After about one minute of listening to sound bytes from all of the morning television news programs today, I quickly flipped to a black and white rerun of  “Leave It to Beaver” on a TV classics station. My children were home from school for a teacher workday, and I was startled to hear the hosts on all of the major networks graphically describing unsavory details regarding a comedian “pleasuring himself” in front of disgusted colleagues. Not alert or articulate enough to face my children with yet another conversation about sexual abuse in the entertainment industry before my morning coffee, I took the coward’s way out and let the sounds of Beaver and Wally Cleaver fill my kitchen and my 11-year-old’s ears. What I didn’t expect to confront was Beaver experiencing his own dilemma regarding the morally corrupt actions of a trusted adult.

In 1963, before I was even born, in the sixth and final season of “Leave It to Beaver,” the young suburban hero, now a teenager, takes a caddying job at a country club. Beaver receives an overwhelmingly generous tip of five dollars from Mr. Langley, a businessman who cheats on his scorecard when playing against his golfing rival in order to win a $500 bet (an impressive sounding sum of money even 50 years later). Beaver battles with his own burgeoning conscience when he realizes that he’s been paid off in order to cover up for Mr. Langley’s misconduct.

Luckily for Beaver, he has a smart and kind-hearted older brother to confide in. Wally, however, doles out some classic 20th-century wisdom. He reminds Beaver that if he goes to an authority at the golf club, Mr. Langley will most likely be expelled, which will punish the entire family. Beaver’s classmate is Mr. Langley’s son, and Beaver will anger and embarrass him. Wally points out all of the possible negative ramifications of turning in the cheater, whom morally-pure Beaver considers to be on the same level as a thief.

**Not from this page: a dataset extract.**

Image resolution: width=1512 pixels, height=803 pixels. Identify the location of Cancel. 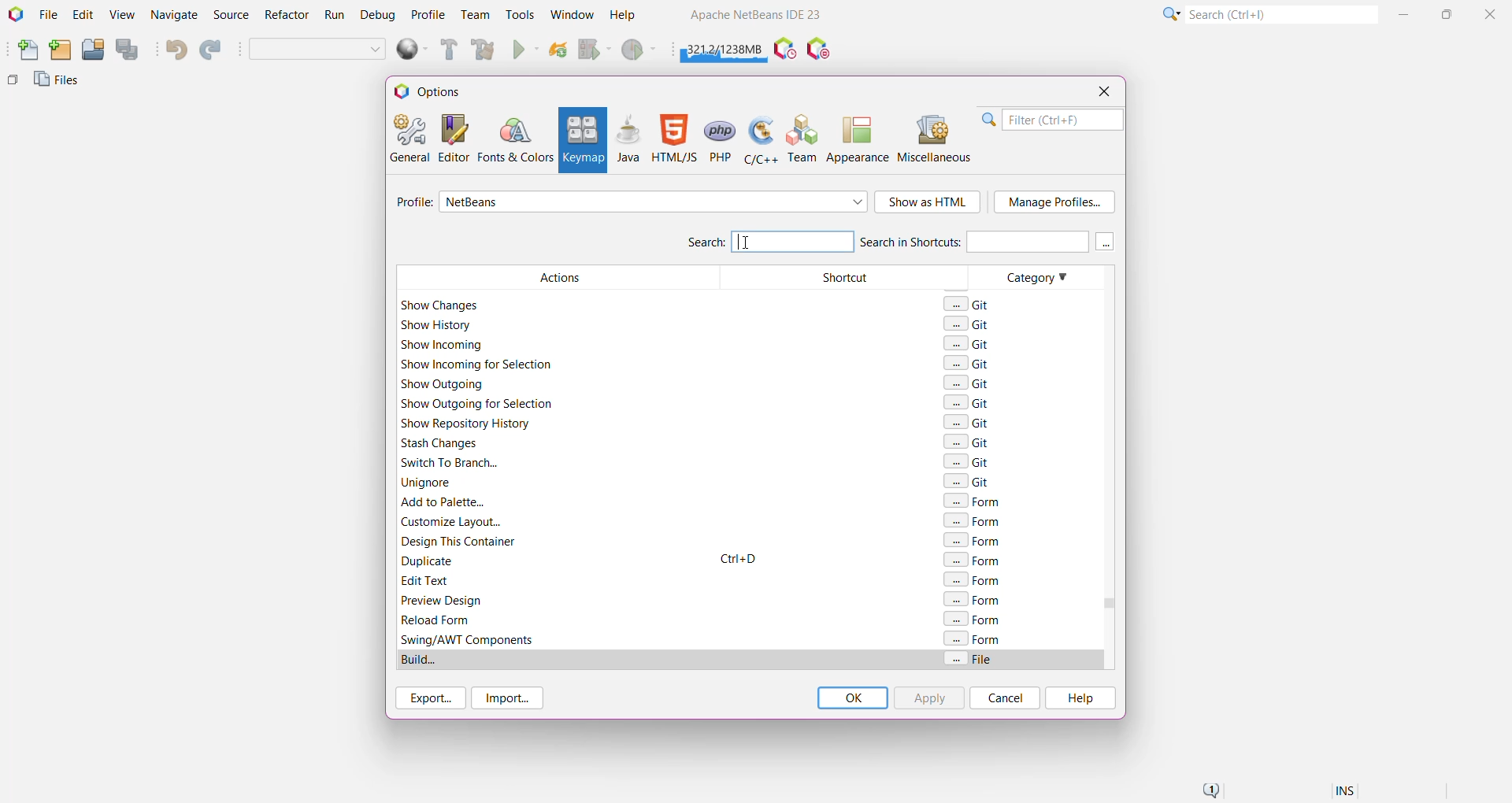
(1005, 697).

My son waited to eat his breakfast while I watched, transfixed, as Beaver hatched a plan. He manages to transport himself to Mr. Langley’s office downtown, politely demands an appointment with the businessman, confronts the well-respected adult about his own actions, and hands back the ill-gained five dollars he earned as hush money. Clearly ashamed, Mr. Langley explains his motivations, his harmful pride, his worry over losing $500, and, ultimately, his remorse to Beaver.

In the last few minutes of the show, Beaver helps Mr. Langley doctor another scorecard at a golf rematch, this time causing Mr. Langley to lose and return the money. All seems well that ends well, with Beaver’s pal, Gilbert (another caddy) observing, “The way I figure it, the less you have to do with adults, the better ya are.”

For hours now, I’ve been thinking about that ending. On the one hand, Mr. Langley seems to understand the magnitude of his transgression, makes atonement even in his own manipulative way, and corrects the error. His children and family are not dragged into the mud because of his malfeasance, and everyone seems to score a hole-in-one.

The concept of teshuvah or repentance in the Jewish tradition applies here. Mr. Langley has “turned” (the literal meaning of the Hebrew word, teshuvah), and if he were in this situation again, he would most likely not behave in a similar fashion. Maybe the ending of the program is a happy one?

Yet part of me bristles when watching this dated episode. Here is yet another example (fictional though it may be) of an esteemed person in a position of power using his social rank to cheat and manipulate according to his own rules. He doesn’t suffer any consequences for his dishonesty because decent individuals who understand the moral truth in this situation do not want to harm him, those closest to him, and, yes, even themselves.

If this situation took place on a modern TV show, I wonder what would have transpired? Would Wally have told Beaver to confide in his parents or a trusted teacher to get more experienced help sorting out his options? Would Beaver tell the head of the country club or even the golf rival what really occurred? What if Beaver had been fired from his job for turning in the cheater? What if Mr. Langley accused Beaver of lying and did not try to repair the damage he caused, or if Mr. Langley was a serial bettor and cheating was his best move? The ending to the show would have been different and not ended quite so sweetly. Gilbert’s wry comment, however, reminds us even half a century later that not all adults can be trusted, and that the world young people are inheriting can be morally foggy.

I asked my son what he would’ve done in Beaver’s situation.

“I really don’t know, Mom,” he answered me candidly. My avid little leaguer loves sports and detests cheaters. I don’t know if I would recommend that he copy Beaver and confront a grown man without another adult to back him up.

“You can always talk to me about this kind of tricky stuff,” I told him as I unloaded the dishwasher. “Life isn’t always so black and white,” I lectured. “Kids shouldn’t cheat, and neither should grownups.”

“I know, Mom,” he said through a giant bite of cereal, his mouth covered in milk. I turned off the TV and sat down with him. I wasn’t wearing pearls or high heels, but for just a minute, our kitchen felt a little bit like the set of “Leave It to Beaver.”